Using AnVIL

What analysis tools can I use for data analysis on AnVIL?

  • WDL - Batch processing of GATK and other workflows
  • Jupyter - Interactive analysis with the python or R programming languages; the R environment includes a family of Bioconductor 3.10 packages
  • R Studio (coming soon) - Interactive analysis with your favorite R coding platform
  • AnVIL API library (coming soon) - Interact with AnVIL data, analysis solutions, and workflows via a command line interface.
  • Galaxy (coming soon) - Access thousands of tools via an intuitive graphical user interface for processing batch analysis with Galaxy Workflows and interactive downstream visualizations.
  • Genome Browser supported by UCSC (coming soon) - Interactive analysis of genomic visualizations.

What data are available on AnVIL?

AnVIL provides access to a diverse array of genomic data sets that can be accessed here (https://anvil.terra.bio/#library/datasets). These data include both unrestricted access and restricted access datasets. Data access requests are submitted according to the guidelines provided by the data provider or consortium.

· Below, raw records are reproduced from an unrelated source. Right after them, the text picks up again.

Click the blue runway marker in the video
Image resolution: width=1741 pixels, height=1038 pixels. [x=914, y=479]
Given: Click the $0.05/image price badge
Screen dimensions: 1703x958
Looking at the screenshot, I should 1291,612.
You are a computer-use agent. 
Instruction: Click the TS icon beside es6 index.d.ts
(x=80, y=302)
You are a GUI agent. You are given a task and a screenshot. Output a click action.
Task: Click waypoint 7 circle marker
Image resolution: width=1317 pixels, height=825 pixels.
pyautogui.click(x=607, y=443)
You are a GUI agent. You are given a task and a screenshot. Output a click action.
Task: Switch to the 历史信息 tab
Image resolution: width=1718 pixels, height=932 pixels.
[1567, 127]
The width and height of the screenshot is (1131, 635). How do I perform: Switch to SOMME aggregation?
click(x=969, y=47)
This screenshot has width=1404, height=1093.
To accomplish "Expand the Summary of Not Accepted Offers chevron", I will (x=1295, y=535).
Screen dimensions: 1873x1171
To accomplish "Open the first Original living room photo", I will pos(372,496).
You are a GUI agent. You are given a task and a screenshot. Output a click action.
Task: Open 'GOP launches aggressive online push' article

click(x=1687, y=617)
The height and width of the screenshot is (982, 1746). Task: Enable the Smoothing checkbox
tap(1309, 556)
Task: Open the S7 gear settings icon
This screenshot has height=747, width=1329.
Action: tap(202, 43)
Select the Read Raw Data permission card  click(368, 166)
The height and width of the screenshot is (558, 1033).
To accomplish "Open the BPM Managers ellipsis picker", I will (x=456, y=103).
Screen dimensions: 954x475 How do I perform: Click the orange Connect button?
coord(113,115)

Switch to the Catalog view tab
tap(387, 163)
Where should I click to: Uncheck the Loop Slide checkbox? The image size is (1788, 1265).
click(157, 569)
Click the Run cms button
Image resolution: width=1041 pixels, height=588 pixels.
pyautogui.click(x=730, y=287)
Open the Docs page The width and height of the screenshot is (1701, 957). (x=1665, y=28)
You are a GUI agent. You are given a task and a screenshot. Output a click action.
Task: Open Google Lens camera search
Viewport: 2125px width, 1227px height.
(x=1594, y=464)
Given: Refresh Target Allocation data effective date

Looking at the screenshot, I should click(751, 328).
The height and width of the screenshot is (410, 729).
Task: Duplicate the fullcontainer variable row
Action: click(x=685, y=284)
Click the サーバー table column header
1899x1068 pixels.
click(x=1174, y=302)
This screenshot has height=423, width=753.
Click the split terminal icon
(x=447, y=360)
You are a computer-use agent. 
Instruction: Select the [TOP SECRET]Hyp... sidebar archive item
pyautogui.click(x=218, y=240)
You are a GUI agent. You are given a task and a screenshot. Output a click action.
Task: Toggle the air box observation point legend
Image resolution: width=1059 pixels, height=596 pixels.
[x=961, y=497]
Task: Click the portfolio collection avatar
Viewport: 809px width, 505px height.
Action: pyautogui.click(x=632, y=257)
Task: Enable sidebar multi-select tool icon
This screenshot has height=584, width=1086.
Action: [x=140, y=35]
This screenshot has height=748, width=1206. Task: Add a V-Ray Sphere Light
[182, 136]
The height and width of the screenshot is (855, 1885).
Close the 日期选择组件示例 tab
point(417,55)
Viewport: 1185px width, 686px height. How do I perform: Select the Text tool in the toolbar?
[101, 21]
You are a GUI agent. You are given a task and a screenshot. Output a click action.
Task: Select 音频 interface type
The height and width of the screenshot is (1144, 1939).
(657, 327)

NHGRI consortium data will be hosted primarily on AnVIL. Initial releases of data from the Centers For Common Disease Genomics (CCDG), Centers for Mendelian Diseases (CMG), Electronic Medical Records and Genomics (eMERGE) Network, and Clinical Sequencing Evidence-generating Research (CSER) consortium will be hosted on AnVIL. Researchers can apply for access to these data on dbGaP (https://dbgap.ncbi.nlm.nih.gov/). Once granted access, users can access their data on the Terra component of AnVIL by linking their eRA identities. Data will be made available to users in shared Workspaces and later accessible from Gen3.

Where can I find documentation to “get started” on AnVIL?

There are resources available on the AnVIL Portal (https://anvilproject.org/training/guides) to help users get registered on AnVIL and provide some introductory usage guides.